→ **THE PROBLEM**: Can you copy out the lines from the one containing "Given: Click the Puma leaping cat logo" through the final line, with the pictures left out?

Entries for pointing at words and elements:

════════════════

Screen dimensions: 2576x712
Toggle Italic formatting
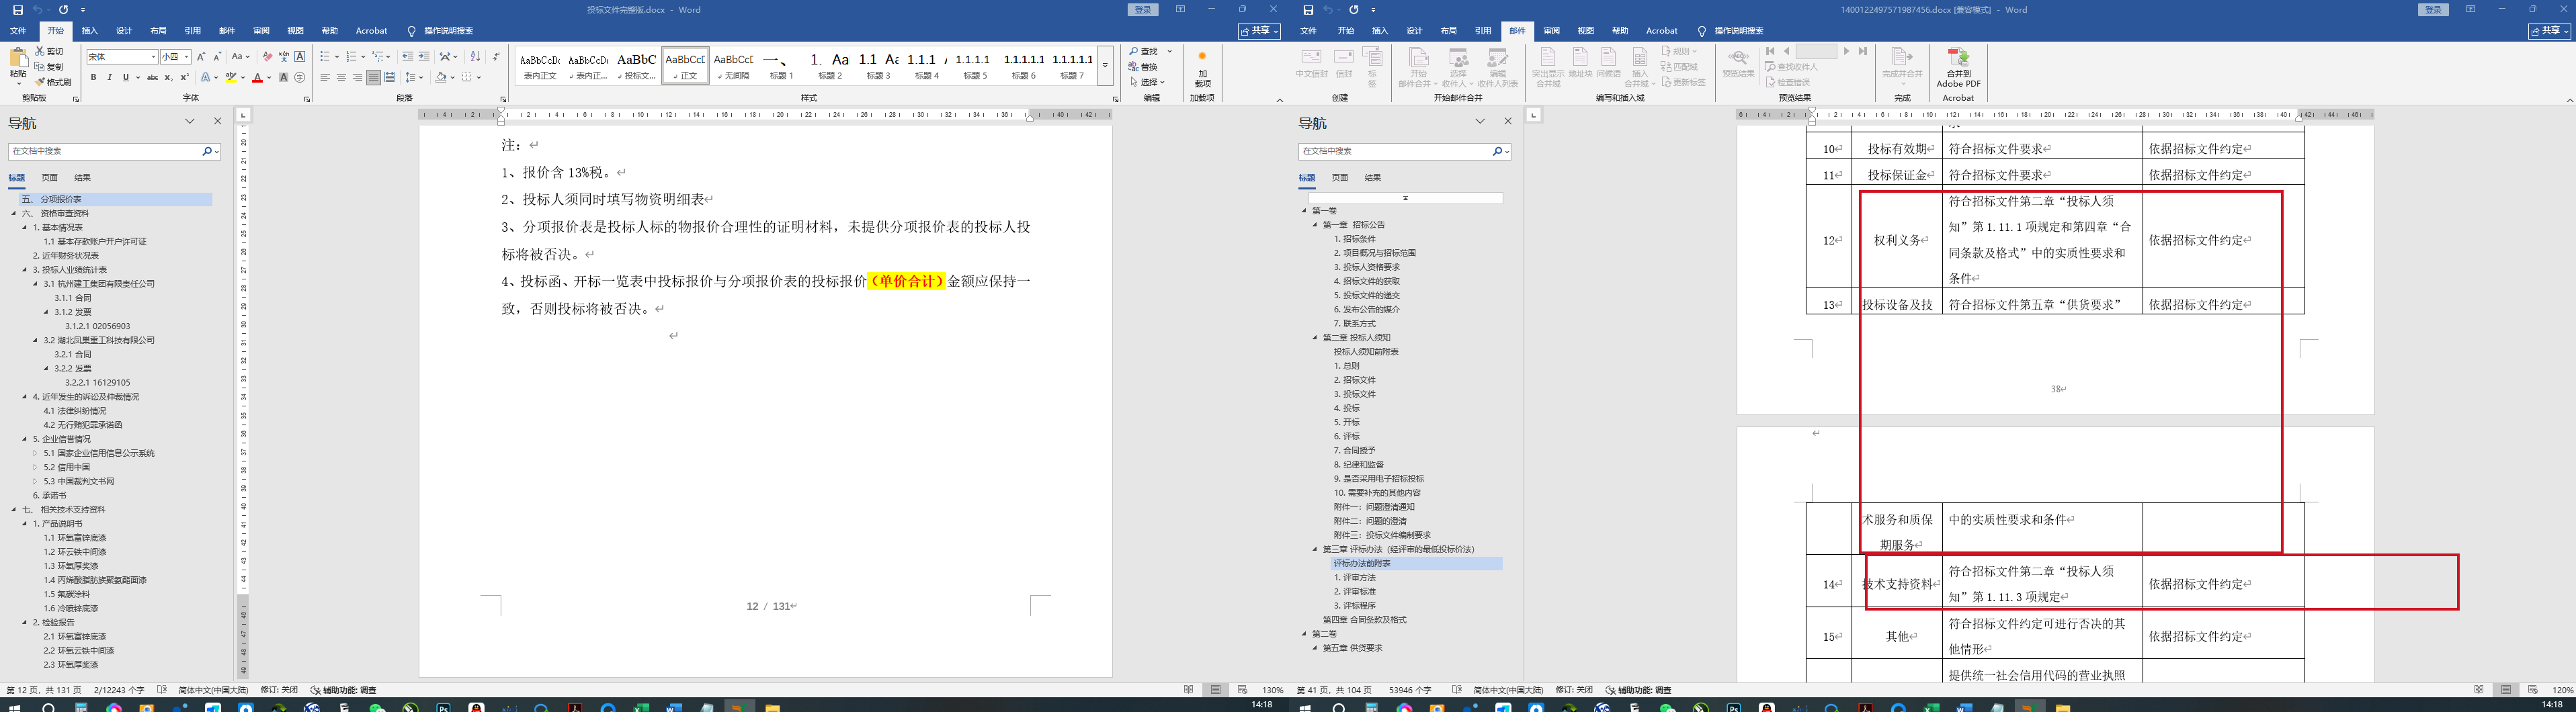(110, 78)
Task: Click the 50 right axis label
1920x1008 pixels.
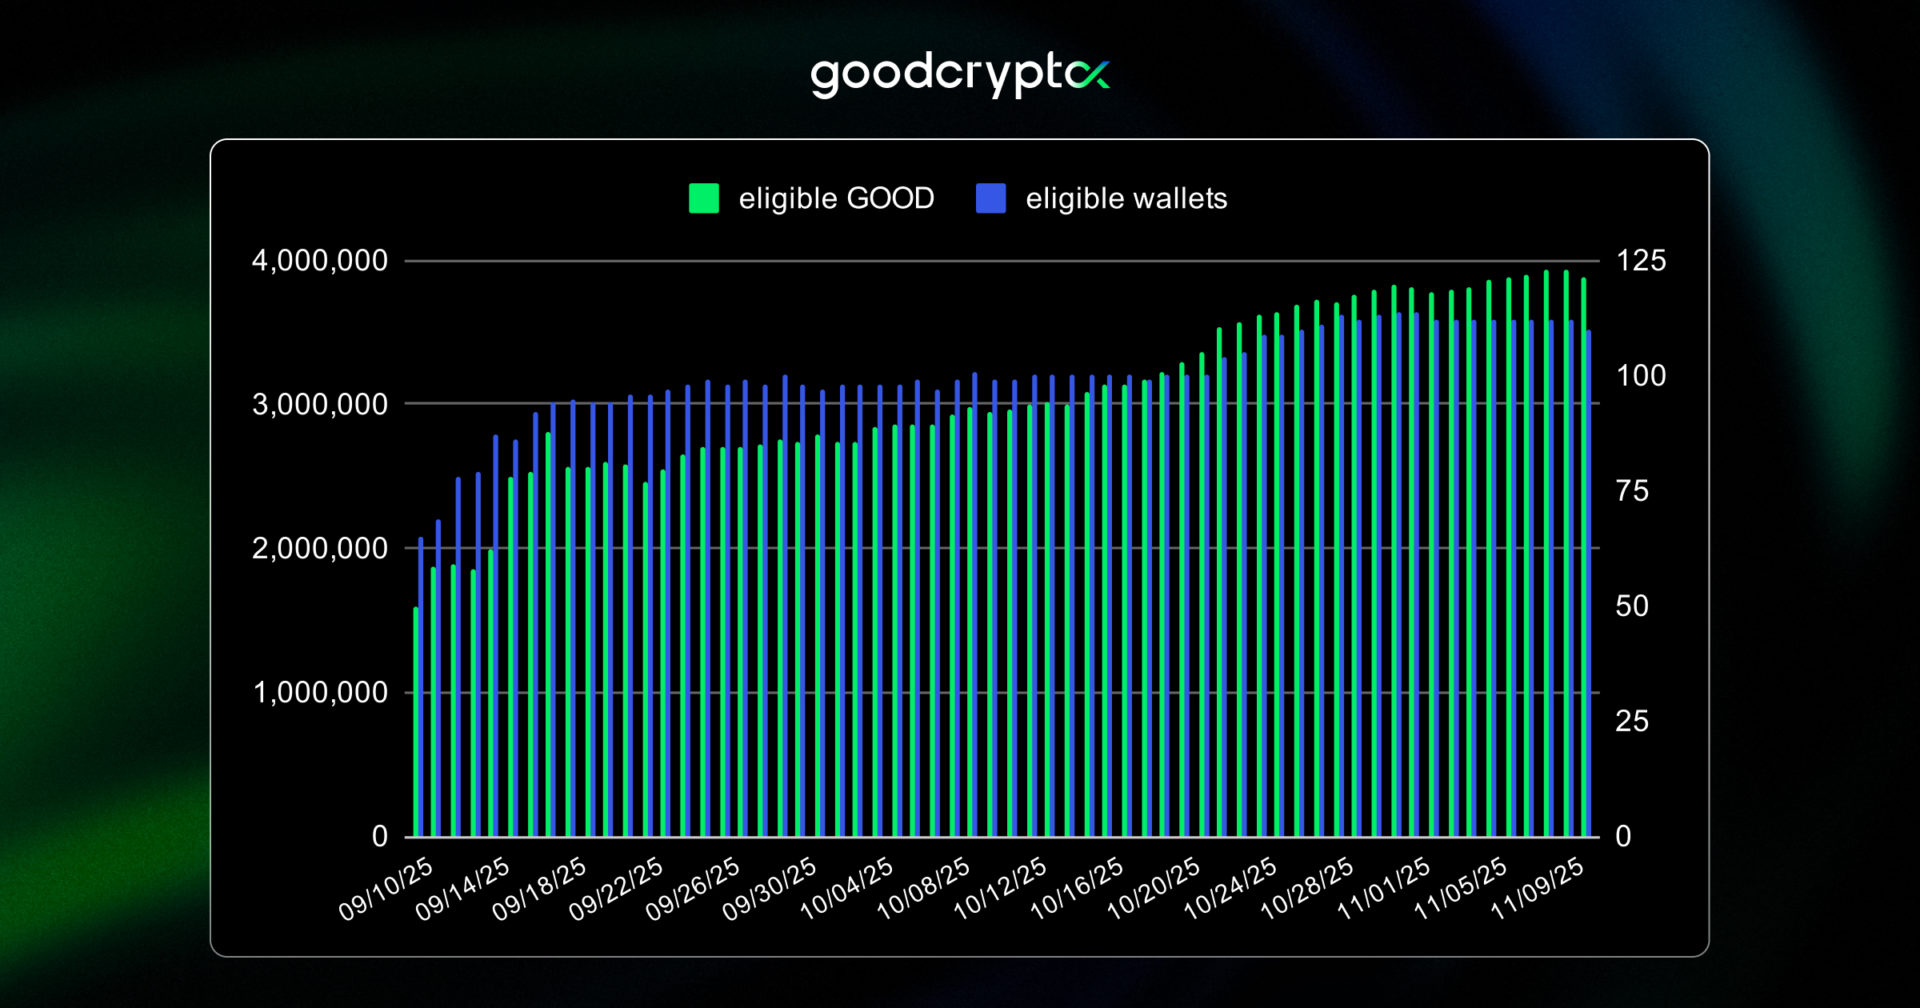Action: (x=1632, y=606)
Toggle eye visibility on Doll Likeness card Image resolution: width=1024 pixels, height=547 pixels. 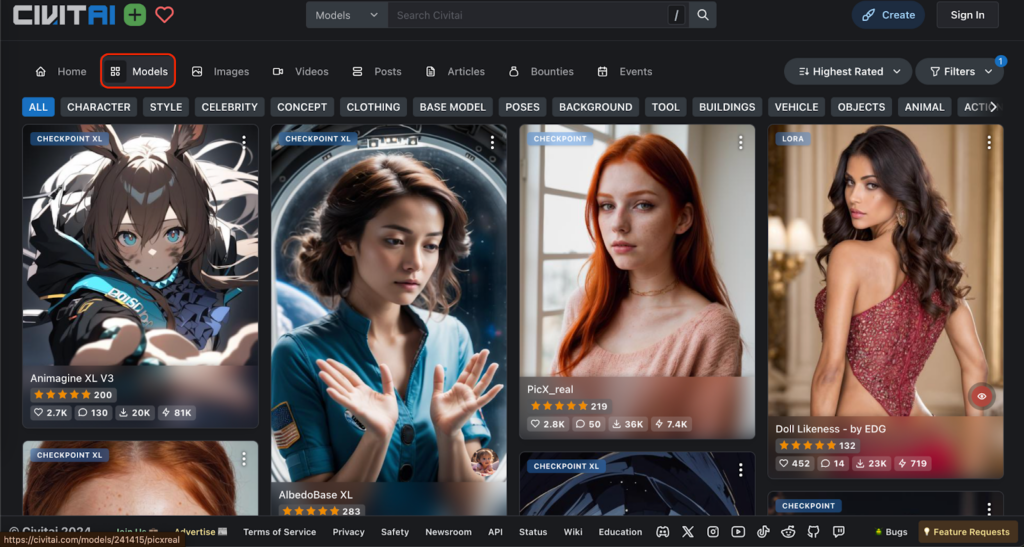982,397
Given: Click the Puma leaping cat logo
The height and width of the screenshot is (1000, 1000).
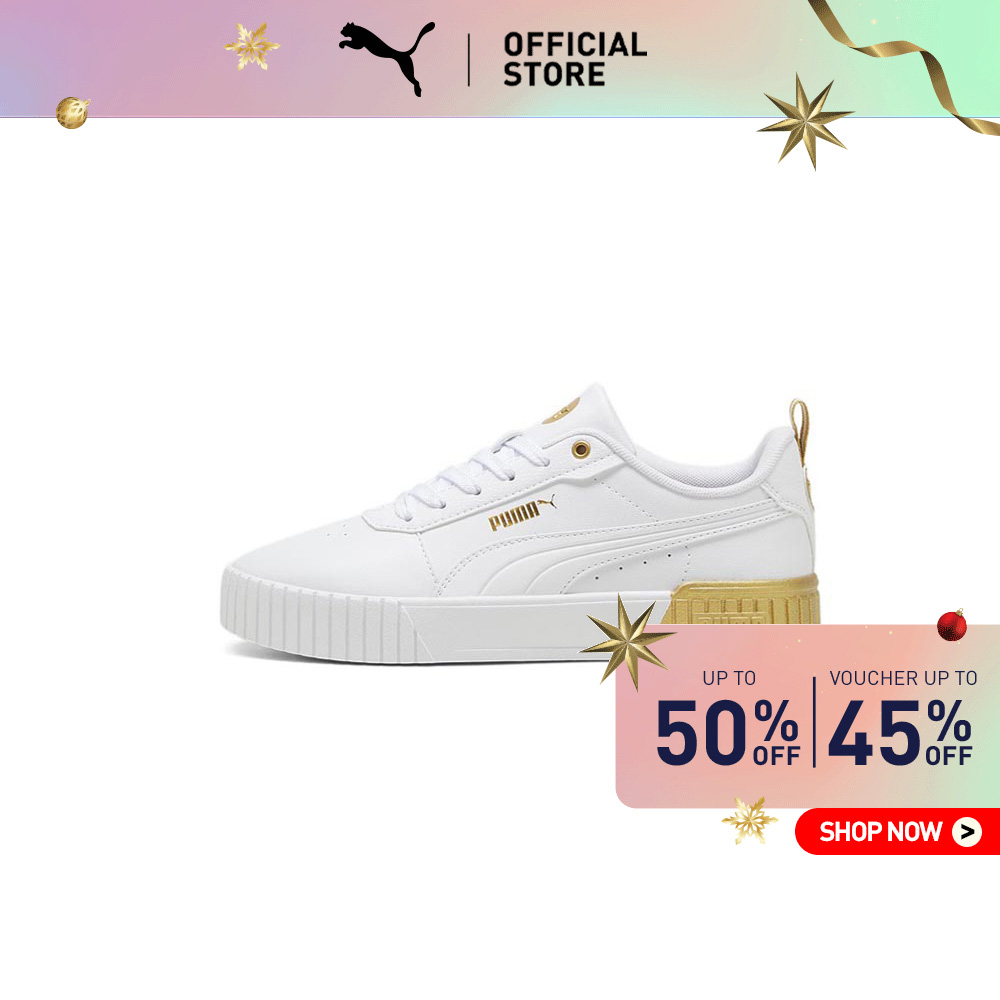Looking at the screenshot, I should pos(386,59).
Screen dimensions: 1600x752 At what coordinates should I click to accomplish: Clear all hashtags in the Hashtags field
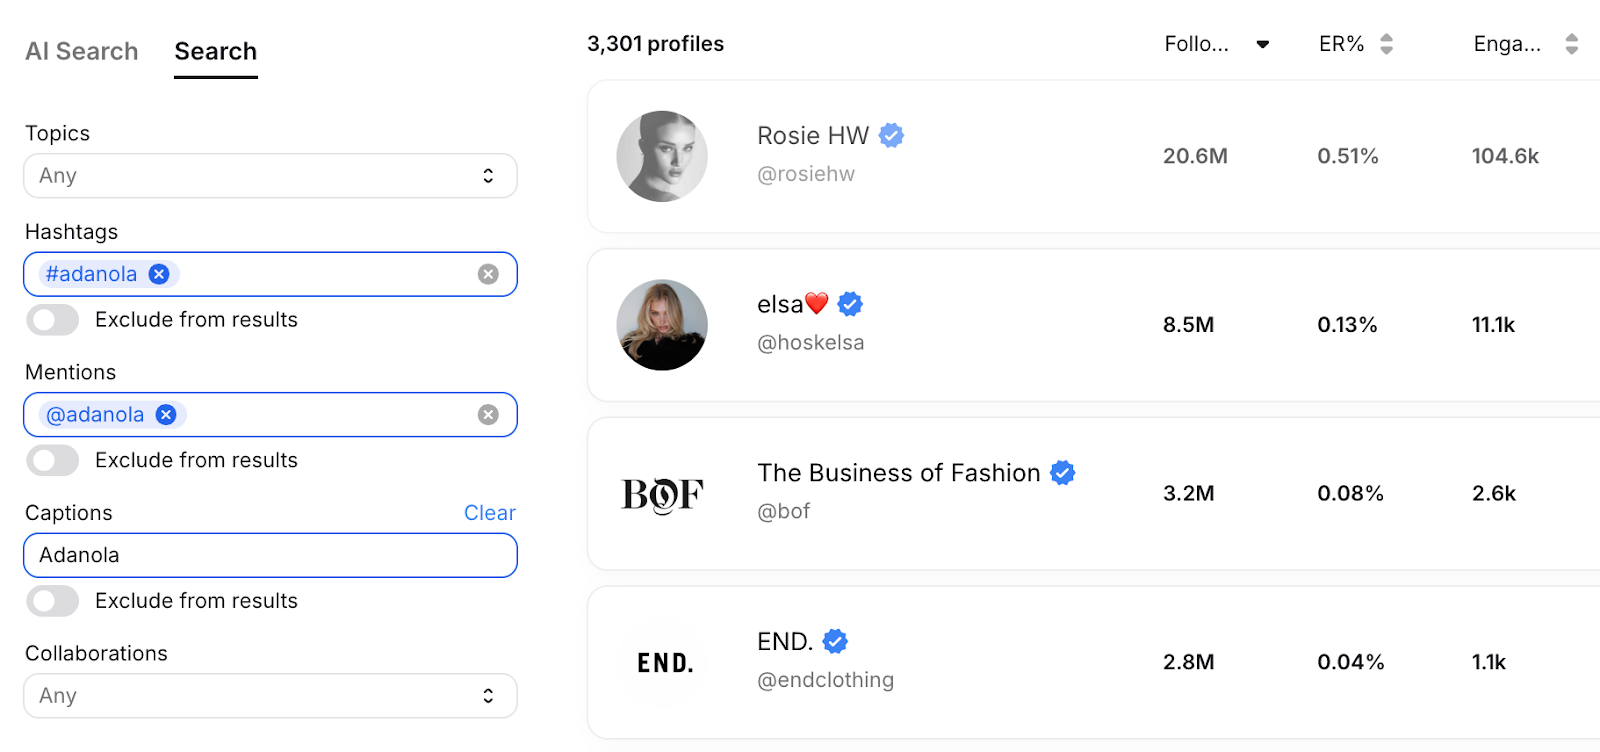click(488, 274)
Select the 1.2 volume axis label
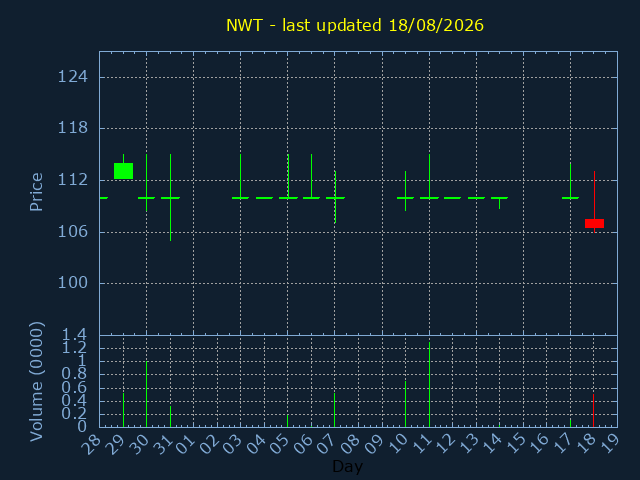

════════════════

→ **OUTPUT OF THE TASK**:
Given: Click the Puma leaping cat logo
The height and width of the screenshot is (1000, 1000).
Looking at the screenshot, I should pos(386,59).
Screen dimensions: 1600x752 At what coordinates should I click to accomplish: Clear all hashtags in the Hashtags field
click(488, 274)
Select the 1.2 volume axis label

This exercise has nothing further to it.